PROBLEM STATEMENT: Go to the line that contains "Instruction: Click the フィルタ filter button" in the records below and repeat it, and each line after it, exactly through the end, omitting pictures.

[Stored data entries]
BEGIN

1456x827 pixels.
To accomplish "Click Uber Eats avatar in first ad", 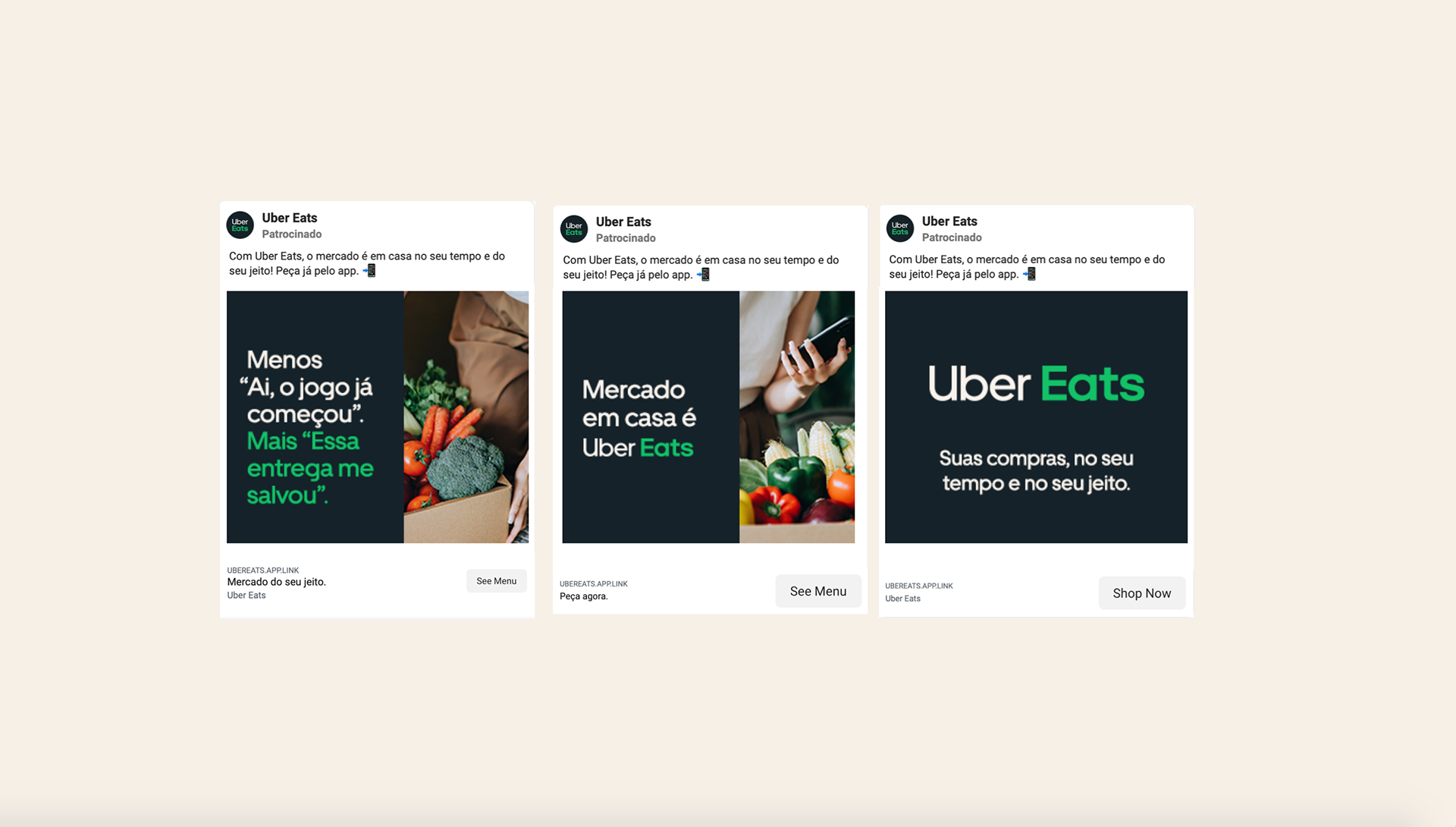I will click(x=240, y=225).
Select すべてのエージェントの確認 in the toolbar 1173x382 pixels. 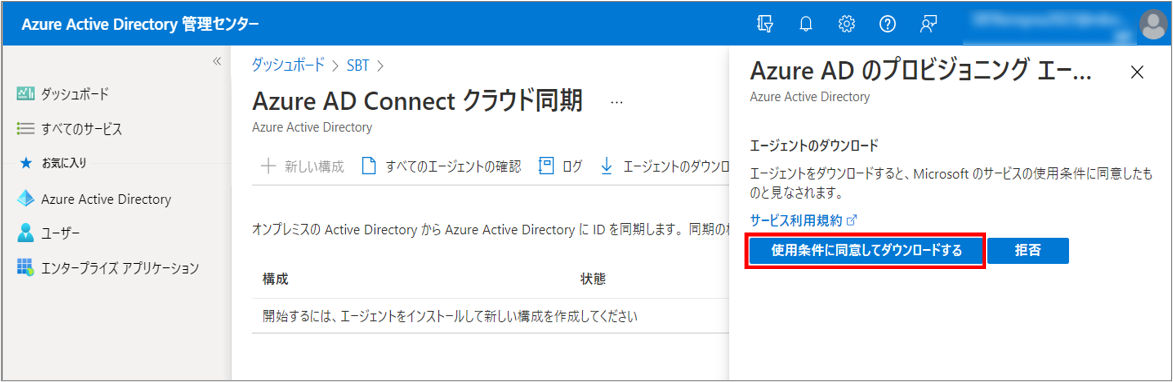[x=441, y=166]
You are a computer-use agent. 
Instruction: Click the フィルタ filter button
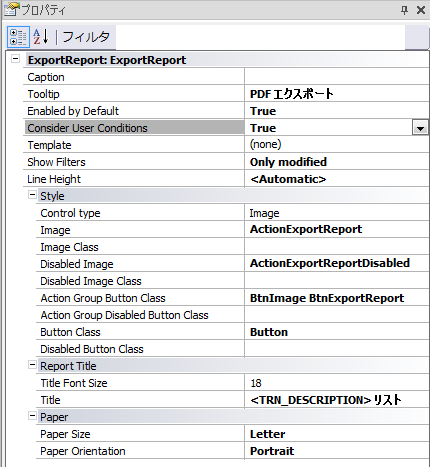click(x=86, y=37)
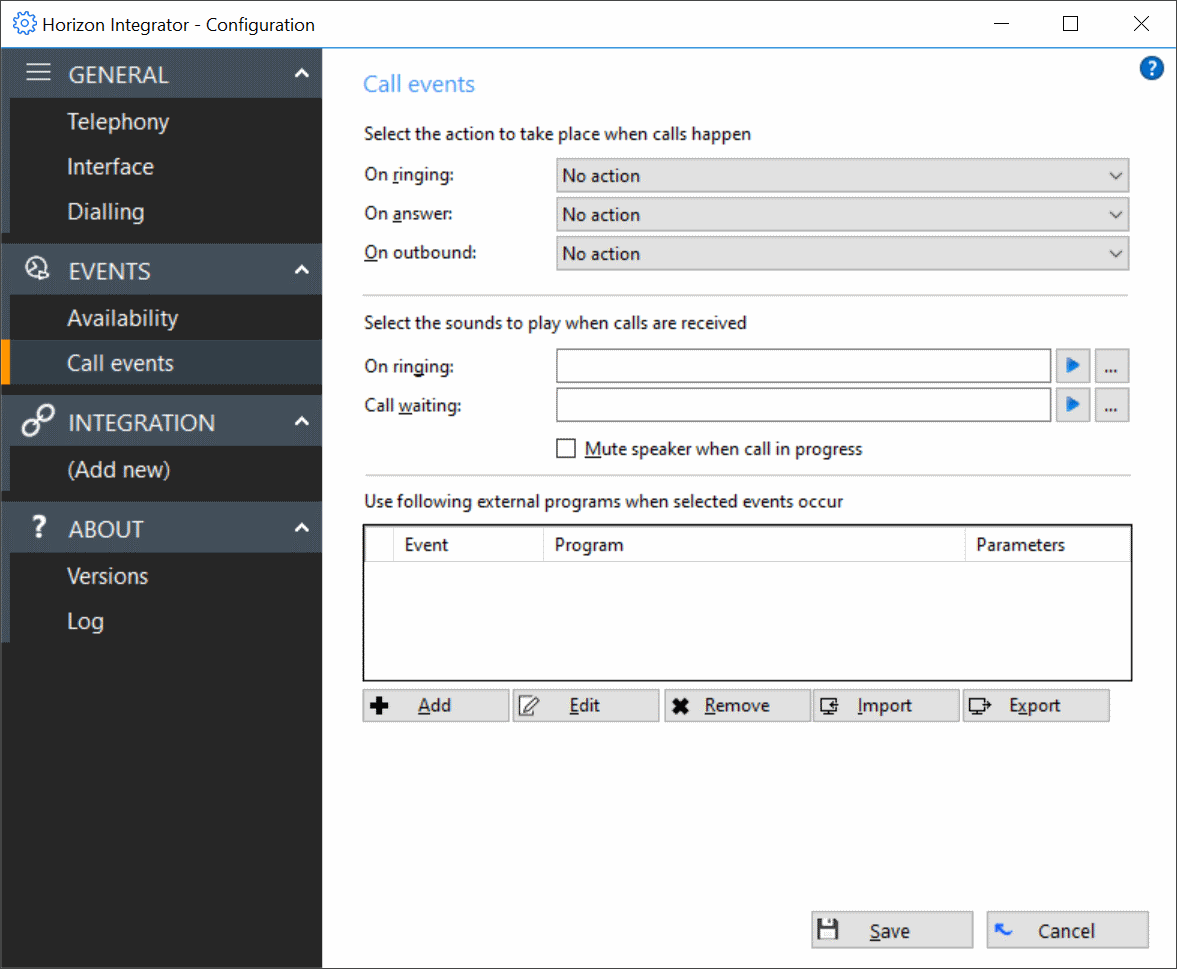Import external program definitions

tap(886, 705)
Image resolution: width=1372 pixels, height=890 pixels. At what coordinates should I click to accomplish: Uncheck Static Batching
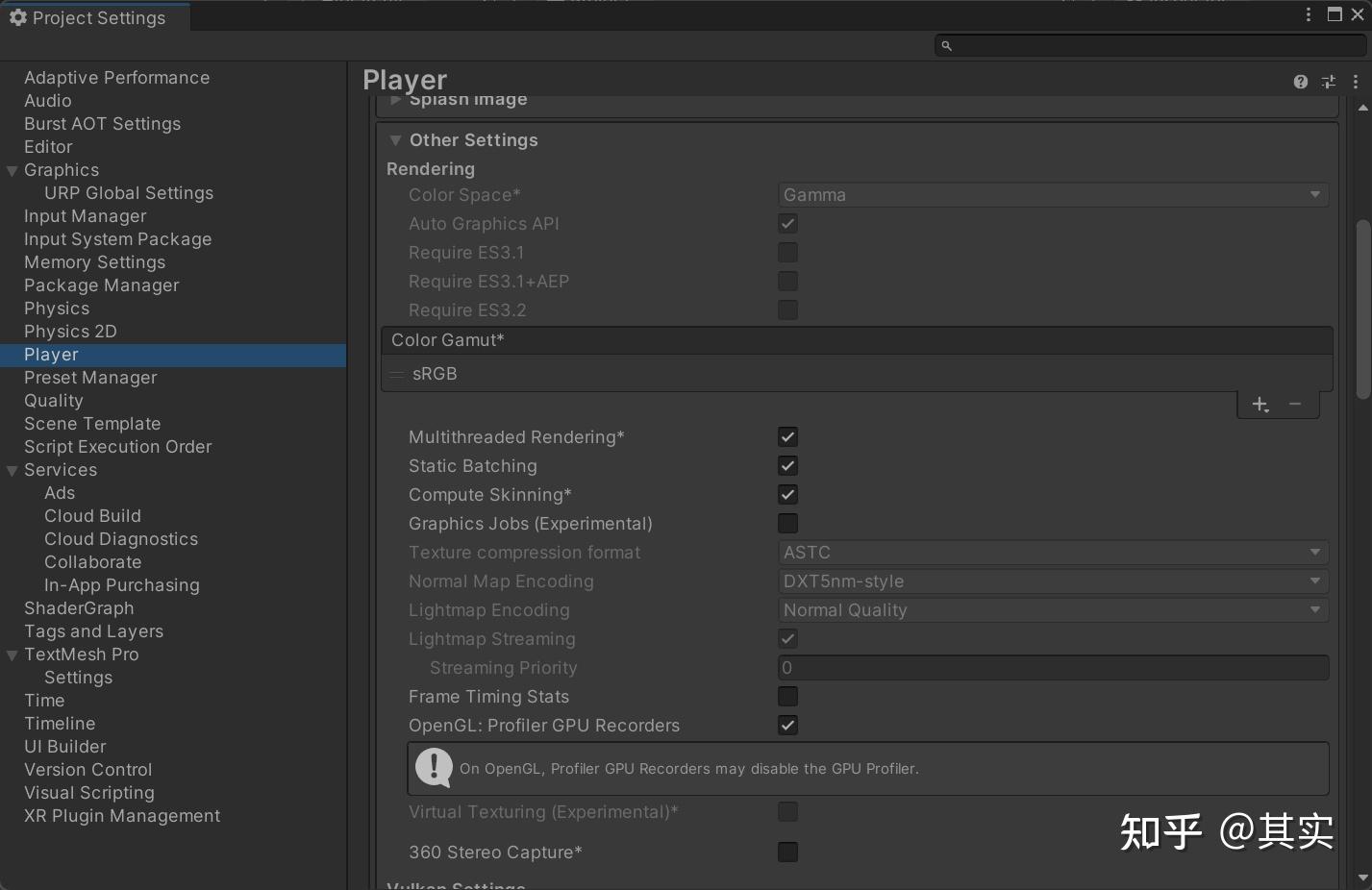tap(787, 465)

END

OUTPUT:
Instruction: Click the フィルタ filter button
click(x=86, y=37)
Import external program definitions

tap(886, 705)
Image resolution: width=1372 pixels, height=890 pixels. At what coordinates should I click to accomplish: Uncheck Static Batching
tap(787, 465)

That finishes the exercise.